* Material for the task:
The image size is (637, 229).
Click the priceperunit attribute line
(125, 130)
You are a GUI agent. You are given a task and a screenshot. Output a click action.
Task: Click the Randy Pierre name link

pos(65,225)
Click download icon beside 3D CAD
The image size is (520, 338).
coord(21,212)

* Goal of the exercise: Retype the material above exactly as given.

* Task output:
The image size is (637, 229).
Click the priceperunit attribute line
(125, 130)
You are a GUI agent. You are given a task and a screenshot. Output a click action.
Task: Click the Randy Pierre name link

pos(65,225)
Click download icon beside 3D CAD
The image size is (520, 338).
coord(21,212)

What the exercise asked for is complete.